Just note that these cars are not German laboratory experiments but still-practical examples of classic era machinery. Italian, French, or American, the fastest car offered from each country could take to a public road and run at speed for hours. And in the flesh, their skin and their sound passed by so many people as to capture the imagination. The Alfa Romeo is the romantic of the bunch—the red car, the one capable of eliciting passion in its curves and supercharged purr.
What we see here is that 1938 Mille Miglia winner with Tipo 308 Grand Prix motor, same of Hugh Hunter and the Brooklands contest, owned and restored and occasionally exercised by the Simeone Foundation Automotive Museum. Many thanks go to the Simeone Foundation for making artefacts like this Alfa Romeo so accessible. The accounts below discuss the car's Mille Miglia history and later restoration.

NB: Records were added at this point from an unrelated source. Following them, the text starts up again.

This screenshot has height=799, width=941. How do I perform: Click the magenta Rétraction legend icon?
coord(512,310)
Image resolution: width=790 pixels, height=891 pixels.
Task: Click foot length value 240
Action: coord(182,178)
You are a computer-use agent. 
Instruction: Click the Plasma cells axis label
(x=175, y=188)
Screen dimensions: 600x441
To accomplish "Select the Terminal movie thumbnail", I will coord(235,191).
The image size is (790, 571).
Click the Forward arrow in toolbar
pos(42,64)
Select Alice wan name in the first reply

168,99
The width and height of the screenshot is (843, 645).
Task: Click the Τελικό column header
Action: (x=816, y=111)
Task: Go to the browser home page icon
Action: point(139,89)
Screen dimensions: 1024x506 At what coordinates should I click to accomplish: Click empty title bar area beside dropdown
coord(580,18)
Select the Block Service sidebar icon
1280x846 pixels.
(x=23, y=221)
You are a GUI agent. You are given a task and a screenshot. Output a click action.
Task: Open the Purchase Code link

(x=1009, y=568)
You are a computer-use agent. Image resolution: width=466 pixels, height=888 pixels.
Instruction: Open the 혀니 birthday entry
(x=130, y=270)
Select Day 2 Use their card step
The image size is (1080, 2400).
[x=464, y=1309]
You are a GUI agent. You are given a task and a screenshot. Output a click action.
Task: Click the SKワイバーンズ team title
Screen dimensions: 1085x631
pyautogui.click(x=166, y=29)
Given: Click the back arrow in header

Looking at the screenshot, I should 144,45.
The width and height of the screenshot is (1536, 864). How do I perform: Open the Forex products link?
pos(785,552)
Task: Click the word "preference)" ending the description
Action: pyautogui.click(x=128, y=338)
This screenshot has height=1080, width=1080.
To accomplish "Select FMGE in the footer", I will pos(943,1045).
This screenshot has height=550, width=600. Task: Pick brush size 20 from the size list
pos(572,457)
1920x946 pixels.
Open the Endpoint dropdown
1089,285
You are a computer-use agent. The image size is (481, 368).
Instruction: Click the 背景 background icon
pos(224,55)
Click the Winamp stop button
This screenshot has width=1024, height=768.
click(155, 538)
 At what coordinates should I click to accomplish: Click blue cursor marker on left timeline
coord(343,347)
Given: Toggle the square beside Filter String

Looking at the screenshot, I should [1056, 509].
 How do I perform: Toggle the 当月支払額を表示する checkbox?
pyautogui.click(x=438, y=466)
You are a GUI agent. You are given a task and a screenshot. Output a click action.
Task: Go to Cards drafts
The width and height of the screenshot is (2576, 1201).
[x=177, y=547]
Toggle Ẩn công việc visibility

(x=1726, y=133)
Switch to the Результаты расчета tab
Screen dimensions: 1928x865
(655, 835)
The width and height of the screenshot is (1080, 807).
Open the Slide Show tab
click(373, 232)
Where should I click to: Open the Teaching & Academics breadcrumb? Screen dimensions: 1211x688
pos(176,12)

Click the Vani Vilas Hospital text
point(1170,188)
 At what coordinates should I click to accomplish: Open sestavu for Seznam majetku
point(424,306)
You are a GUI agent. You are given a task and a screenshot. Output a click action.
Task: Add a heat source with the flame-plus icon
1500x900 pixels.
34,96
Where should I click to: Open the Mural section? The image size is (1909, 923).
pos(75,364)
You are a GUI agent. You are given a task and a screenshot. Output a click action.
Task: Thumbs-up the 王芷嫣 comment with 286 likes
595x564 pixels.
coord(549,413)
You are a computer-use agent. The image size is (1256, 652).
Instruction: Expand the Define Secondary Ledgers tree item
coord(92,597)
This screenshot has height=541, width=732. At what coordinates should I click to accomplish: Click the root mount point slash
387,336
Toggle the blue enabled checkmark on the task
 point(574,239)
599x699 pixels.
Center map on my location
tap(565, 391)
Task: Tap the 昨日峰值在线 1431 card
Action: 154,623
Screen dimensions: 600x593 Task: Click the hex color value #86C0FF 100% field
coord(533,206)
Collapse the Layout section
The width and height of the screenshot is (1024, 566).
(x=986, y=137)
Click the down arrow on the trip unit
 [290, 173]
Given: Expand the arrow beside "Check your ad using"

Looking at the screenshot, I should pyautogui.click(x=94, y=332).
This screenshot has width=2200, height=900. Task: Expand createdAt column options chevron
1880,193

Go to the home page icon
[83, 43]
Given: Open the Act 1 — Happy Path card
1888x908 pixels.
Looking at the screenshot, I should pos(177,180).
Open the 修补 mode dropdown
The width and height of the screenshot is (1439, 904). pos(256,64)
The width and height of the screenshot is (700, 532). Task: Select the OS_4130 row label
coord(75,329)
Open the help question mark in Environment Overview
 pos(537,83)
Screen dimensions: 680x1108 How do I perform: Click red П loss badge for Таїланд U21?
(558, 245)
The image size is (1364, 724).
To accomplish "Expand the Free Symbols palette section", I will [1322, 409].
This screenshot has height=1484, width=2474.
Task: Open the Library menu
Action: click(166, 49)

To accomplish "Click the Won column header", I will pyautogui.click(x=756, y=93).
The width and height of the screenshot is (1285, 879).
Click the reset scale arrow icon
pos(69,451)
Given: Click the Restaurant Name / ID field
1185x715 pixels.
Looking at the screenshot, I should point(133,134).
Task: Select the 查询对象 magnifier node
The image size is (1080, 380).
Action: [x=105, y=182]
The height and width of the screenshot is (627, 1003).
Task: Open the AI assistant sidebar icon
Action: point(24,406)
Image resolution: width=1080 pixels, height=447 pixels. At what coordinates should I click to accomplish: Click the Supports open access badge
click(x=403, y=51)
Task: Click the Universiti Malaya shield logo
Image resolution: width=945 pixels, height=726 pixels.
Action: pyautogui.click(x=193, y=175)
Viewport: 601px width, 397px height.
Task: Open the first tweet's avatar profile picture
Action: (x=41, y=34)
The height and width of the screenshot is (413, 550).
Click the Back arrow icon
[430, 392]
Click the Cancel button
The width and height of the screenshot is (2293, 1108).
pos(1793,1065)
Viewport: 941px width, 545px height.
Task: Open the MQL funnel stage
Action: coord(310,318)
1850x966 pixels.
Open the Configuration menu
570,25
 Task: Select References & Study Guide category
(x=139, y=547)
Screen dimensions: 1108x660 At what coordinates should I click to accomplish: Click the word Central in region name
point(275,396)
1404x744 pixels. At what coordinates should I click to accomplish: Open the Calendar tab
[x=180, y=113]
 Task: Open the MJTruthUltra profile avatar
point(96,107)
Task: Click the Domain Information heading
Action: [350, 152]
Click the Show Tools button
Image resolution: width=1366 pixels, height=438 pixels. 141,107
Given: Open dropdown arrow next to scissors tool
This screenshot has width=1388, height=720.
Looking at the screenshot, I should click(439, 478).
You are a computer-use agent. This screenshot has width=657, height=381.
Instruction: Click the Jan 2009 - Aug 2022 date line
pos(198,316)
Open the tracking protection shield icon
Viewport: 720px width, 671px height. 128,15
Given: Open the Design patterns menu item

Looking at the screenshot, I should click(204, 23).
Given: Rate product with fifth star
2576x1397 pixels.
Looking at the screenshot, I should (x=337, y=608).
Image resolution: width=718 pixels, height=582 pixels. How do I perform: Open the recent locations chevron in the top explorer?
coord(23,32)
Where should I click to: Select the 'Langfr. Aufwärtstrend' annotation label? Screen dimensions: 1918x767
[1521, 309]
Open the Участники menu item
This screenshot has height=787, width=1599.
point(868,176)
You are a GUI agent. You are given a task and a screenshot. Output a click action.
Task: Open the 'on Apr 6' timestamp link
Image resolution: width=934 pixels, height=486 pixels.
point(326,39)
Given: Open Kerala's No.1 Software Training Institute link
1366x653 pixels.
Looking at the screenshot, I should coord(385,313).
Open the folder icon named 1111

Clemente Biondetti, Carlo Pintacuda, and the 1938 Mille Miglia
The 1938 Mille Miglia story is as much about Pintacuda and the second place car (#412030) as Biondetti and the winning car depicted here (#412031). By the 1938 edition, Carlo Maria Pintacuda has won the Mille Miglia twice, carving out the characterisation of a race favorite. He reprises his 1938 drive with mechanic Paride Mambelli, same of his 1937 victory.
Alfa Romeo prepares four 8C cars for the Mille Miglia, managed this year by Enzo Ferrari, though not under the Scuderia Ferrari banner as in years past, but rather as a factory works team, Alfa Corse. This organizational change marks the shift that will soon urge Ferrari to become an independent manufacturer. Engineer extradordinaire Vittorio Jano has already departed, and will of course reconnect with Ferrari in the post-War era.
The main challenge to Alfa Romeo arrives from France in the form of the 4.5 litre V-12 Delahaye 145, driven by René Dreyfus. 1938 is Delahaye's best opportunity to steal Mille Miglia victory from the Italians, fielding their own Grand Prix derived car of comparable power and speed. The 145 matches 8C 2900B specifications with naturally aspirated big displacement and exotic alloy, creating a fast, lightweight racing car. Robert "René" Mazaud also joins the Delahaye cause in the more docile 135 CS. A stable of BMW 328s and the usual cadre of private Alfa Romeo entries round out the field of 140 cars, with a start time of 02:00 in Brescia.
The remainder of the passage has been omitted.